▶ _Stored records_
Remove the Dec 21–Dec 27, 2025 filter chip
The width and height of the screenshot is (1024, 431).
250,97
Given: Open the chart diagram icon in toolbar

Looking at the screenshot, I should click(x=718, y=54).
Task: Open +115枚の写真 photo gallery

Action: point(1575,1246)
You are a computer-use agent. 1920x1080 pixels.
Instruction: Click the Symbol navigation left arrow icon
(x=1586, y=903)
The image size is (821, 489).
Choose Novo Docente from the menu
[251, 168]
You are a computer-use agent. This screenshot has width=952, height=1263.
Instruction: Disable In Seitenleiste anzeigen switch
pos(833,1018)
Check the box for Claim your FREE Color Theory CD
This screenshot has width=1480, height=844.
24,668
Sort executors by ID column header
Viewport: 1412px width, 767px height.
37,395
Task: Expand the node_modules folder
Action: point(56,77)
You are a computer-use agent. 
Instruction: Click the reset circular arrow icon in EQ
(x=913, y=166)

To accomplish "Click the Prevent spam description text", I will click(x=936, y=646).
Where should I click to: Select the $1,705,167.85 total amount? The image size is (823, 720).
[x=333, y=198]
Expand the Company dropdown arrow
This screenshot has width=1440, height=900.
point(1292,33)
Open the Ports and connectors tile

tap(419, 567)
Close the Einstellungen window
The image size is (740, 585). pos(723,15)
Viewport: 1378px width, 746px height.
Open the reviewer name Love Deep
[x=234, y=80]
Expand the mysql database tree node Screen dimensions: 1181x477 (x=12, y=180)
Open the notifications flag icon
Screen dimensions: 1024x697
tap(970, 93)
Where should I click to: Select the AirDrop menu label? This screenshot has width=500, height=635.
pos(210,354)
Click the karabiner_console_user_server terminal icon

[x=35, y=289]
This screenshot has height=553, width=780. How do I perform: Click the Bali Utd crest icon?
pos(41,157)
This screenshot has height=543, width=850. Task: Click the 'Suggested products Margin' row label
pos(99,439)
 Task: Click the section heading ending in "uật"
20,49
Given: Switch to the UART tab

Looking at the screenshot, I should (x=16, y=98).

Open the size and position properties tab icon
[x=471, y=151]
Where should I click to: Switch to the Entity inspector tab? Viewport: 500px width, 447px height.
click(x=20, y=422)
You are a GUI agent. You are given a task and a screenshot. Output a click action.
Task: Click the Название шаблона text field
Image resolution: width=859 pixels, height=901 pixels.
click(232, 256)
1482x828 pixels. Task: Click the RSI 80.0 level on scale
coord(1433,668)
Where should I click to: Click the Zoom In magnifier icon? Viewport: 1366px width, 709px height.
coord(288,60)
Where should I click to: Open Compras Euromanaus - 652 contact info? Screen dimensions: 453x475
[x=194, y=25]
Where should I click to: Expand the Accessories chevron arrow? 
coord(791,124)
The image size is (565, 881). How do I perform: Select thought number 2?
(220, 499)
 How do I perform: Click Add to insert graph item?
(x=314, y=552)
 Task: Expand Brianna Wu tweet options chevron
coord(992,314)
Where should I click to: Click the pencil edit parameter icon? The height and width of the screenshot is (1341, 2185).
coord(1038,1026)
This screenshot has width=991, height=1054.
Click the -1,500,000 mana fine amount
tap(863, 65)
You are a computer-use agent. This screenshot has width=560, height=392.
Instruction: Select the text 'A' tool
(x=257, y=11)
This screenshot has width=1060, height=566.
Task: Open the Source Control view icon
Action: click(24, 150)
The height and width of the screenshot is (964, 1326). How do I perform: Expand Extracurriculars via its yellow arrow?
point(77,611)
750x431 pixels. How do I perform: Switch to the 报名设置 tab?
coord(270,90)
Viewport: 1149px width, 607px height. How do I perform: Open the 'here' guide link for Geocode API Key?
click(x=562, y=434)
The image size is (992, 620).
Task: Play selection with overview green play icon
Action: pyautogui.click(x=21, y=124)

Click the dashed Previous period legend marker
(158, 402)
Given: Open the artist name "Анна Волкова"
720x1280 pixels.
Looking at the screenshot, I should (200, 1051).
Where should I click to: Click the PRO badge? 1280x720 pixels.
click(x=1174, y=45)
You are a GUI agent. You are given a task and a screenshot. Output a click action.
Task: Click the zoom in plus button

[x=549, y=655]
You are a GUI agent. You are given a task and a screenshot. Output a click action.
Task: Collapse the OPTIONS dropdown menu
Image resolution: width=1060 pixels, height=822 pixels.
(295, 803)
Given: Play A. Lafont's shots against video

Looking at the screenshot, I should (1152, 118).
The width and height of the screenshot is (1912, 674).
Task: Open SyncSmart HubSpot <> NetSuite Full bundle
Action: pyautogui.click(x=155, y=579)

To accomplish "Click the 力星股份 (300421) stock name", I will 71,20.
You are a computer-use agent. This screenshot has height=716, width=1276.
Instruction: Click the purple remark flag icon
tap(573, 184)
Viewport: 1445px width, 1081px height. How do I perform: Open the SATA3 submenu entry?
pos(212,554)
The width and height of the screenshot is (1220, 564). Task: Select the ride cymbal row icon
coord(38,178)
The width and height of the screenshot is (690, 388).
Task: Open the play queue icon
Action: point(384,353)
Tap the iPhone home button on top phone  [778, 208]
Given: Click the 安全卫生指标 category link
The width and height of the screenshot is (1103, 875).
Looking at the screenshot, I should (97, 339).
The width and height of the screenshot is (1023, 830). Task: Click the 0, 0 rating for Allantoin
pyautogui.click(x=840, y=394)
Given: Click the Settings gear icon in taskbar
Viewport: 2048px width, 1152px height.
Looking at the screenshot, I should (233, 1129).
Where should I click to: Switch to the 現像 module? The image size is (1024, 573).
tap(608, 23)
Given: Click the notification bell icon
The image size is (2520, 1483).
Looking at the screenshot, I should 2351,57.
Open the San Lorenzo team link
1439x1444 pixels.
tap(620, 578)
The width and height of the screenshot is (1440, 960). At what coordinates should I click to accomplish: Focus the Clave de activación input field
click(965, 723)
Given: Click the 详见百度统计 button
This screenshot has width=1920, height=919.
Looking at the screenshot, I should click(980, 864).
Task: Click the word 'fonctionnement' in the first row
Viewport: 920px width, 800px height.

▶ _Exercise_
Answer with the number alone after working out how many lines in the records contain the string "agent".

▶ _Task result_
8